• [Texto analizado]

Que para algunas parejas puede ser mejor seguir enclosetados, eso es otra cosa, pero eso no los saca de donde están. Y si así son las cosas, la mayoría de personas que pisan la tierra están metidas allí.

A principio de año, en Canadá, a miles de personas en varias aulas de la Universidad de Montreal les preguntaron sobre sus fantasías. Ojo, estoy hablando de uno de los países más liberales del mundo en materia sexual, muy seguramente si la encuesta la hicieran en Latinoamérica, las cifras serían aún más escandalosas, pues la represión moral y religiosa, multiplica las ficciones mentales.

El estudio publicado por The Journal of Sexual Medicine realizado por el departamento de psicología de la Universidad de Montreal, en el que fueron encuestados 1516 adultos -799 mujeres y 717 hombres-, arrojó 55 fantasías sexuales diferentes, de las cuales se clasificaron las favoritas, las más raras, las inusuales y las comunes, concluyendo que la sexualidad grupal cabalga sobre un caballo desbocado por la pradera de la fantasía. Que las mujeres y los hombres deliran con encuentros múltiples, que el “Dale duro a mi señora” es una fantasía recurrente, común en muchos hombres; que las mujeres además de idealizar la fuerza y el sometimiento, sueñan con las tetas y las vaginas de otras mujeres; que ellos y ellas, añoran los mares de fluidos y los castillos de cuerpos, que las parejas hacen las cosas de a dos, pensando que son tres o cuatro. Y de ahí para arriba pueden empezar a multiplicar; que ambos, honorables señor y señora, andan acosando con sus neuronas a esas parejas cercanas con las que van a la iglesia los domingos, o a las que invitan solamente a tomar café a la casa. Ustedes dos, dignos representantes de la cotidianidad familiar, no solo se quieren comer al prójimo, sino que quieren verlo mientras se come a su conyugue. Quieren, quieren, no se hagan los huevones.

Es decir, según el estudio, esta sociedad, sin ánimo de ofender a nadie, es tan swinger como su cabeza. No se asuste. En el coco muchos tienen su mismo veneno, ese que lo hace sudar, empañando las gafitas con marco de oro, esas que reflejan el brillo del computador cuando se jala una paja a escondidas en la oficina, mientras se traga una escena de sexo liberal amateur en la que una de esas parejas se da gusto con el gusto de otra, o soñando que es usted el que está metido en uno de esos millones de bares, clubes, cruceros, grupos virtuales que pululan alrededor del mundo, que son la prueba fehaciente de que esas alimañas perversas que lo acompañan y que le hacen sangrar la psiquis por los azotes de culpa no están solo en su cabeza, sino en las de muchos, y son tan ordinarias y comunes, que viene siendo hasta raro no tenerlas.

• [Sección de datos]
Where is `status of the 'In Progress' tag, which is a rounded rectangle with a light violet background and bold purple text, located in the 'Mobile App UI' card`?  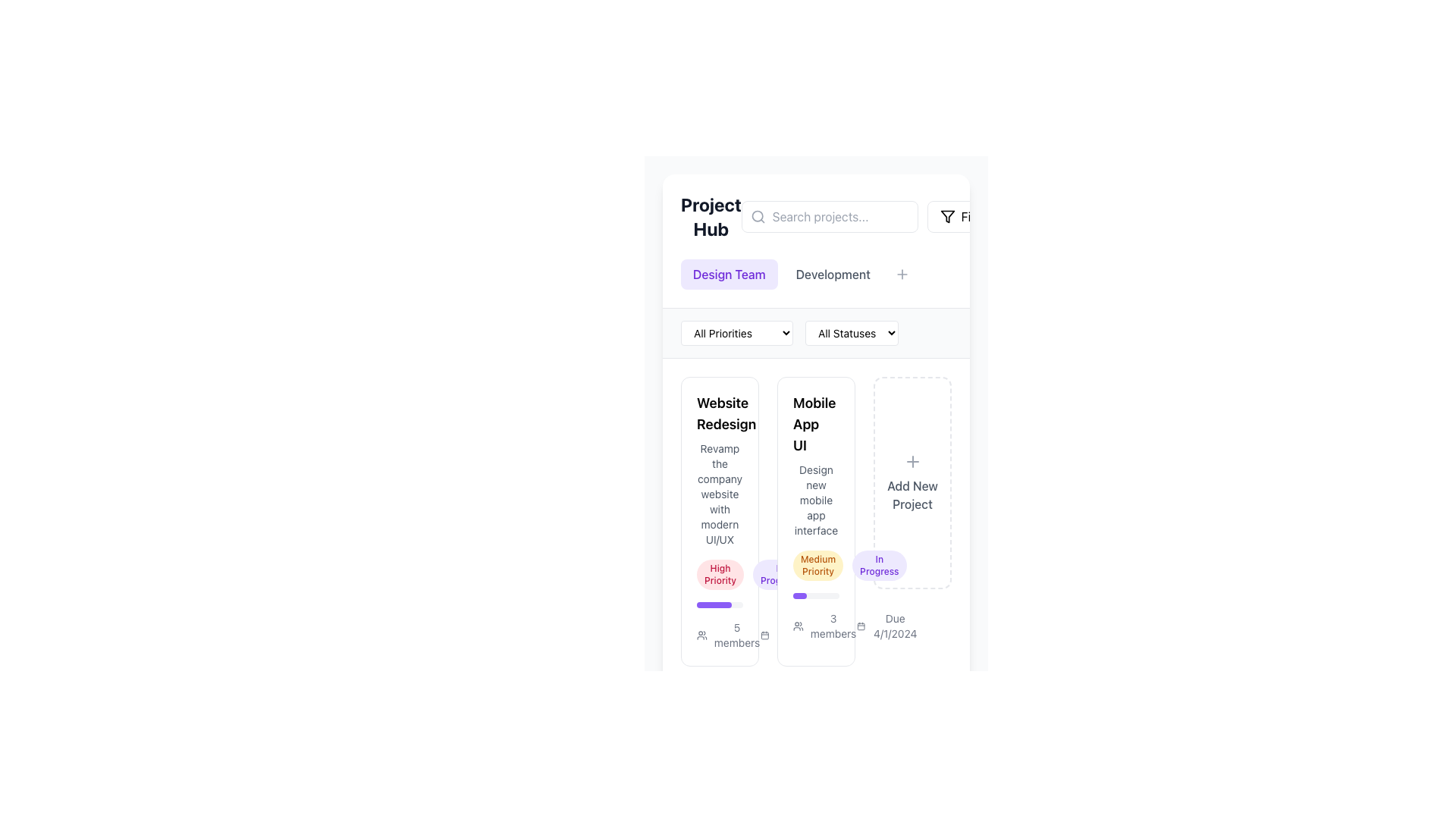
status of the 'In Progress' tag, which is a rounded rectangle with a light violet background and bold purple text, located in the 'Mobile App UI' card is located at coordinates (879, 565).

• [Consigna 1]
¿Cuántos adultos fueron encuestados en el estudio que menciona el texto sobre las fantasías sexuales?
• [Consigna 2]
Reproduce del texto sobre las fantasías sexuales el fragmento comprendido entre "Que para algunas" y "las ficciones mentales.", ambos incluidos.
El listado procede de otra fuente distinta del texto.

• [Respuesta 1]
1516 adultos: 799 mujeres y 717 hombres.

• [Respuesta 2]
Que para algunas parejas puede ser mejor seguir enclosetados, eso es otra cosa, pero eso no los saca de donde están. Y si así son las cosas, la mayoría de personas que pisan la tierra están metidas allí.

A principio de año, en Canadá, a miles de personas en varias aulas de la Universidad de Montreal les preguntaron sobre sus fantasías. Ojo, estoy hablando de uno de los países más liberales del mundo en materia sexual, muy seguramente si la encuesta la hicieran en Latinoamérica, las cifras serían aún más escandalosas, pues la represión moral y religiosa, multiplica las ficciones mentales.